▶ **Task details**
Leave out the pictures and print the records below exactly.

▶ **Data shown**
.....

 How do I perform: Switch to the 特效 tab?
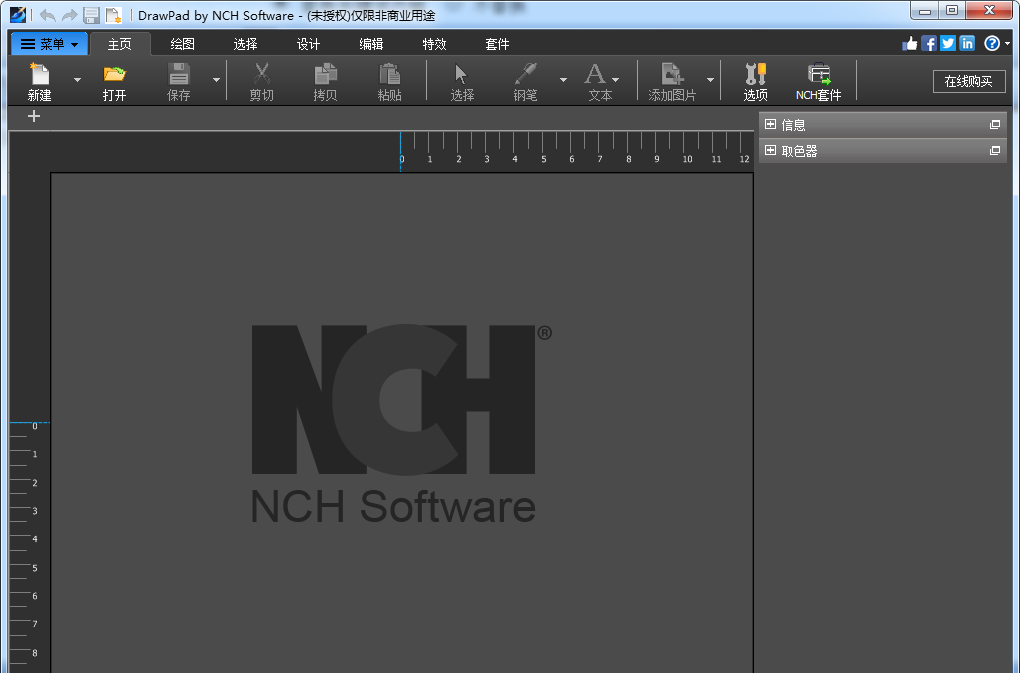click(x=434, y=43)
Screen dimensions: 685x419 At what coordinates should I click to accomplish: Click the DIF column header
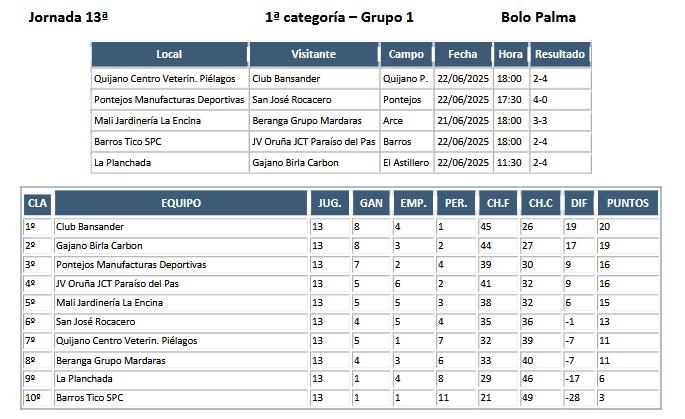(x=579, y=203)
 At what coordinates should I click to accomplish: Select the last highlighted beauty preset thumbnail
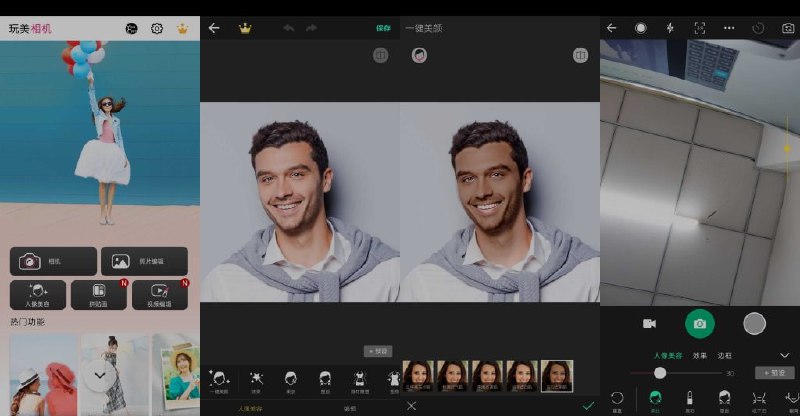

.....

▶ **Response box**
 How do I perform: Switch to the 特效 tab?
click(x=434, y=43)
Screen dimensions: 685x419 At what coordinates should I click to accomplish: Click the DIF column header
(x=579, y=203)
 At what coordinates should I click to accomplish: Select the last highlighted beauty preset thumbnail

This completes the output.